## Kısa alıştırma 1
Avrupa medeniyeti üzerine metinde "Beşinci Bölümde Çağdaş" ile başlayıp "tir. (S, 63-180)" ile biten bölümü hiç değiştirmeden çoğaltın.
## Kısa alıştırma 2
Avrupa medeniyeti üzerine metne göre Çağdaş Küreselleştirilen İngiliz-Yahudi Medeniyetinin baş mihrakı nedir?

Beşinci Bölümde Çağdaş Küreselleştirilen İngiliz-Yahudi Medeniyeti tüm ayrıntıları ile incelendiği bu bölümde Avrupa medeniyeti tarihinin başlangıcı olarak Roma, Roma’dan ana merkez Londra’ya geçişte ara durak olarak Paris ve bu durakların ifade ettiği anlamlar ele alınarak incelenmiş.

Çağdaş Küreselleştirilen İngiliz-Yahudi Medeniyetinin baş mihrakı Farmasonluk (Serbest Yapı Ustalığı) öncü etkinlikleri ise iktisat ve sanayi olup, akılcılık (deneycilik) ve benlik (bencillik) esasları üzerine kurulu temel dünya tasavvuru maddecilik (mekanisism) olup, hürriyetçilik (sermayecilik) tir. (S, 63-180)

Avrupa Medeniyeti Tarihinin Başlangıcı Roma, Ara Durak Paris, Ana Merkezi Londra

“Yeni Zamanlar Batı medeniyetleri camiasının değişik derecelerde ve farklı açılardan ortak müracaat noktasını teşkil eden Eskiçağ Ege (namı diğer, Yunan) medeniyeti, Ege’den ziyadesiyle etkilenmiş gözüken Eskiçağ Latin-Roma medeniyeti, bâhusûs Yeniçağ dindışı Batı Avrupa ile bir ölçüde, Çağdaş İngiliz-Yahudi medeniyetlerinin ilham kaynağını oluşturmuştur. Ortaçağ Hırıstıyan ile Yeniçağ dindışı Batı Avrupa medeniyetleri, Eskiçağ Egenin etkilerini, daha ziyade, Roma üzerinden alırlarken, İslâm, bunlarla kısmen İran (yani Sasani) yoluyla, kısmen de doğrudan doğruya muttali olmuştur.” (S, 65)

## Verilen öğeler
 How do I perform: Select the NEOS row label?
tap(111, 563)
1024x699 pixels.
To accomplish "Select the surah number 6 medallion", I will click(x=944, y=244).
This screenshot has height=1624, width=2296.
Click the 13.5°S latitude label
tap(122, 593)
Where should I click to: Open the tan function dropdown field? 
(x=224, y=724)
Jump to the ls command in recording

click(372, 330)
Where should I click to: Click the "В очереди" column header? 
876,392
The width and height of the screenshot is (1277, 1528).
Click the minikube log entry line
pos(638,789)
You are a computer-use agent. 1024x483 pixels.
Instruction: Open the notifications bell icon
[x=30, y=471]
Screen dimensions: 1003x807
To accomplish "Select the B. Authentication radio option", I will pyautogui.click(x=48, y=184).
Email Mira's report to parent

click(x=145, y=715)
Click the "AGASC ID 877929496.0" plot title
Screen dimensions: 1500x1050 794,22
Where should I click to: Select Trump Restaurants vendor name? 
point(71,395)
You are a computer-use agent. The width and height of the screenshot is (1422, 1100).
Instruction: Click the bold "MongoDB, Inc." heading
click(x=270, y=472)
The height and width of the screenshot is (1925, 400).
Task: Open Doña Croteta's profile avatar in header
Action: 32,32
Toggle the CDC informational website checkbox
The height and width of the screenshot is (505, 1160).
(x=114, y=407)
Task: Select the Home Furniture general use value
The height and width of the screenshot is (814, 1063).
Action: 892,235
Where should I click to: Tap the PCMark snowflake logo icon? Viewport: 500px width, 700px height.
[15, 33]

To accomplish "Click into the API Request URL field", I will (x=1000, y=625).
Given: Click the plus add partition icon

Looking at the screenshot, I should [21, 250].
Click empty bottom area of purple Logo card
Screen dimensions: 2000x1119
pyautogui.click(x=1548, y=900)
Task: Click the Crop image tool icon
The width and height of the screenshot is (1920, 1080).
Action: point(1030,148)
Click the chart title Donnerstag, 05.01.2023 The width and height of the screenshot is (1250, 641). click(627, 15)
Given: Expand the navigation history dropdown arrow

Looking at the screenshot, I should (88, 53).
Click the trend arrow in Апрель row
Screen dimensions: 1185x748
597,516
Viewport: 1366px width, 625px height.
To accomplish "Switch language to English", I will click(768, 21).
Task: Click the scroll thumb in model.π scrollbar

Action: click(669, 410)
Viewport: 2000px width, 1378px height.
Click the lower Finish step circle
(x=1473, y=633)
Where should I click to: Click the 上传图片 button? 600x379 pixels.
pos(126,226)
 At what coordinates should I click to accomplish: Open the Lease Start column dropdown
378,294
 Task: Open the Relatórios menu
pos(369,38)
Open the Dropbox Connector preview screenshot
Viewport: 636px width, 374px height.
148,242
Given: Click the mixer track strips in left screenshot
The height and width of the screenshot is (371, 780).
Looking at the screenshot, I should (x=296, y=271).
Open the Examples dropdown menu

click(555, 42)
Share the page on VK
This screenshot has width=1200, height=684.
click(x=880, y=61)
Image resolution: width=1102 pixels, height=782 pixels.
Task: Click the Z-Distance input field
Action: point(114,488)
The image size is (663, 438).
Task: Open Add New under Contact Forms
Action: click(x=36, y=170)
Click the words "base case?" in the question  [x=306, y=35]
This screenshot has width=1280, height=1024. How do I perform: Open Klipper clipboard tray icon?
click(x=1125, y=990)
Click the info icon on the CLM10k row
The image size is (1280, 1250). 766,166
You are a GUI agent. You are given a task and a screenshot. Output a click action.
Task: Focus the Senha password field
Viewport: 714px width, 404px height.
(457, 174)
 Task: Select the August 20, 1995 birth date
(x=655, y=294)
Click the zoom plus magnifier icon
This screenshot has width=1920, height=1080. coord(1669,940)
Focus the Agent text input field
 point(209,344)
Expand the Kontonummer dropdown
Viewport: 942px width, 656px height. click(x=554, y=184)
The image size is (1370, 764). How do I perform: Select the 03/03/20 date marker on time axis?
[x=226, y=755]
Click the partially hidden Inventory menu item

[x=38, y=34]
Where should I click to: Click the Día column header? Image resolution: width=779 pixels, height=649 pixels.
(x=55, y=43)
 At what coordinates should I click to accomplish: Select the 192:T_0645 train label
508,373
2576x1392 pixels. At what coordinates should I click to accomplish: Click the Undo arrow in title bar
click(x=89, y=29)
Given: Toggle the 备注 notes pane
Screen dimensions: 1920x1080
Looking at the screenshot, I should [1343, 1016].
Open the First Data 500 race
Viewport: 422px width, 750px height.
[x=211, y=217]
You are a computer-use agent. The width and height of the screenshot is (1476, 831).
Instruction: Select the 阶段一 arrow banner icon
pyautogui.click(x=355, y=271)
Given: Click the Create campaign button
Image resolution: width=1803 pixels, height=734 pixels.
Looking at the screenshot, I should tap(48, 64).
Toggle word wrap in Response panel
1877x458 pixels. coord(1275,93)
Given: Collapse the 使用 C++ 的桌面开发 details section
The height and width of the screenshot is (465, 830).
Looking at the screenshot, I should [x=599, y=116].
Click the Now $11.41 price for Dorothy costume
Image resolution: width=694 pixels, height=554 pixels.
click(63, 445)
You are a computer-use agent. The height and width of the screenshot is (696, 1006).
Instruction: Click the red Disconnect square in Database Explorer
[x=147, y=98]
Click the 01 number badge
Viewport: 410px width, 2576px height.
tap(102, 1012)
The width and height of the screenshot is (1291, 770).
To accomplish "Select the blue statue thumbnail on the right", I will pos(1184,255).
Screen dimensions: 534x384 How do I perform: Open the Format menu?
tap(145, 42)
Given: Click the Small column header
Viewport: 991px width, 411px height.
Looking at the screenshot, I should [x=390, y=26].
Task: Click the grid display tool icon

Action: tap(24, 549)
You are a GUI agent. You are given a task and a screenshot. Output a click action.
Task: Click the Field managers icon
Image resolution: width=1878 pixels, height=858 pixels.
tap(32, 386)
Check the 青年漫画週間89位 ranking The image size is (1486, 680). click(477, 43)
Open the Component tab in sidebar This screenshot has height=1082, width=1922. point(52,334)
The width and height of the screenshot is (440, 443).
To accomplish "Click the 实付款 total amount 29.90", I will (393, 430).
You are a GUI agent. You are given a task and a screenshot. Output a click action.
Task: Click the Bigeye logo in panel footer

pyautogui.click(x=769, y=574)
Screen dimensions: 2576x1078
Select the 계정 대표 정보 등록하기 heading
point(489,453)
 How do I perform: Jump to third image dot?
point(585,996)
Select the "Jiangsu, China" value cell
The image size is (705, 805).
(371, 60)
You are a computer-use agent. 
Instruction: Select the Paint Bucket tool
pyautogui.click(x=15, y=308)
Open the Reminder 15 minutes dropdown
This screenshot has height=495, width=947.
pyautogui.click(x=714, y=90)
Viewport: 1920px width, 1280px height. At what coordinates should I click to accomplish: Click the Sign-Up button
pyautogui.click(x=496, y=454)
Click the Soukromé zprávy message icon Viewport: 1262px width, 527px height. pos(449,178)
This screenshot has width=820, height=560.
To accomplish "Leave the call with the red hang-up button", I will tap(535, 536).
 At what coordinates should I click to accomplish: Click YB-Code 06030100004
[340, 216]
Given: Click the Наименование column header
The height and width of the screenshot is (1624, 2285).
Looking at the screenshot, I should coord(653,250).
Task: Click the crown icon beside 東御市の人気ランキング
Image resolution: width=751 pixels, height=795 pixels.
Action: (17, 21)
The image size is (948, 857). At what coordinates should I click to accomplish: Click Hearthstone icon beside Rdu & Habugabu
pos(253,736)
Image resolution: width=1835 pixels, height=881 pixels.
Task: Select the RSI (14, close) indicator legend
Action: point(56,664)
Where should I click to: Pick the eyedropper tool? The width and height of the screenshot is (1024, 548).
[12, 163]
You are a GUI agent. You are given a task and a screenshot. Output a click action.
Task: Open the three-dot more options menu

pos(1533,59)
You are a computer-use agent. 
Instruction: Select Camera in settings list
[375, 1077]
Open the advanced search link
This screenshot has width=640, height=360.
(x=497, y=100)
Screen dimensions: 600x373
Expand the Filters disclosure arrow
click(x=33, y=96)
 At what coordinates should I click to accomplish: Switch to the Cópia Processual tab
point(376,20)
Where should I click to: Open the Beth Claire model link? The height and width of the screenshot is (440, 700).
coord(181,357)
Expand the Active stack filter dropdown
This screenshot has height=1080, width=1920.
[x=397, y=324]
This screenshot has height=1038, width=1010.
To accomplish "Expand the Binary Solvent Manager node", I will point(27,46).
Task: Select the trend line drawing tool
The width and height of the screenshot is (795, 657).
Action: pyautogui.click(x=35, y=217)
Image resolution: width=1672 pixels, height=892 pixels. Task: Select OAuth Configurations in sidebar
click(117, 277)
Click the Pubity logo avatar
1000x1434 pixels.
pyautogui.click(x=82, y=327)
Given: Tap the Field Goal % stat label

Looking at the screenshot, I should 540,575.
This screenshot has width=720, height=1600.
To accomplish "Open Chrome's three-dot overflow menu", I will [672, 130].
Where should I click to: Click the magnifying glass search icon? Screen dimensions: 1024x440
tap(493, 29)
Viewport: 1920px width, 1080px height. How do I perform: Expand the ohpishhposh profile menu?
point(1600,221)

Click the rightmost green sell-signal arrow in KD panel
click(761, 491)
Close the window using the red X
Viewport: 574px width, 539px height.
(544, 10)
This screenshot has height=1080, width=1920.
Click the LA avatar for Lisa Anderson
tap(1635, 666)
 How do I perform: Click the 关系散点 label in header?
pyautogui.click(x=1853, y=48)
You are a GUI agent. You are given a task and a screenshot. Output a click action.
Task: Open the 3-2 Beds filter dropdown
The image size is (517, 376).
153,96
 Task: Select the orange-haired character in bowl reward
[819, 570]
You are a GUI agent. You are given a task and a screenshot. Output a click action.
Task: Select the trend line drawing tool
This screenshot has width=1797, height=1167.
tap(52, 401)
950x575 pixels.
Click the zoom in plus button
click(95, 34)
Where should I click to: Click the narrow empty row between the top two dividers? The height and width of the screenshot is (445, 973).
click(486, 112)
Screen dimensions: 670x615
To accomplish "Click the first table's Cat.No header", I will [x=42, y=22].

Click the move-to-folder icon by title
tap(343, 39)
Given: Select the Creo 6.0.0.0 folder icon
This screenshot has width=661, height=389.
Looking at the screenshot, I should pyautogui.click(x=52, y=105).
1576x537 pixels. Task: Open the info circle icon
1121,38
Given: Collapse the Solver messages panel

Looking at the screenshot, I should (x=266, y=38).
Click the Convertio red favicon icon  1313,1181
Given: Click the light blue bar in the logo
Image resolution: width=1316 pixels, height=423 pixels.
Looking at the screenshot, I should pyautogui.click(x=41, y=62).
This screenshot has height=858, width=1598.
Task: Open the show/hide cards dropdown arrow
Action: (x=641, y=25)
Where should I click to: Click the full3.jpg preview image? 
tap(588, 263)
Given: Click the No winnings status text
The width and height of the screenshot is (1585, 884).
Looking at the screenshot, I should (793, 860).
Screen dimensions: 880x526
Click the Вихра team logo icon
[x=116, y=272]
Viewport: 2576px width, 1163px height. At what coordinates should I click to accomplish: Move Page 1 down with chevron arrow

## Çözüm 1
Beşinci Bölümde Çağdaş Küreselleştirilen İngiliz-Yahudi Medeniyeti tüm ayrıntıları ile incelendiği bu bölümde Avrupa medeniyeti tarihinin başlangıcı olarak Roma, Roma’dan ana merkez Londra’ya geçişte ara durak olarak Paris ve bu durakların ifade ettiği anlamlar ele alınarak incelenmiş.

Çağdaş Küreselleştirilen İngiliz-Yahudi Medeniyetinin baş mihrakı Farmasonluk (Serbest Yapı Ustalığı) öncü etkinlikleri ise iktisat ve sanayi olup, akılcılık (deneycilik) ve benlik (bencillik) esasları üzerine kurulu temel dünya tasavvuru maddecilik (mekanisism) olup, hürriyetçilik (sermayecilik) tir. (S, 63-180)

## Çözüm 2
Farmasonluk (Serbest Yapı Ustalığı)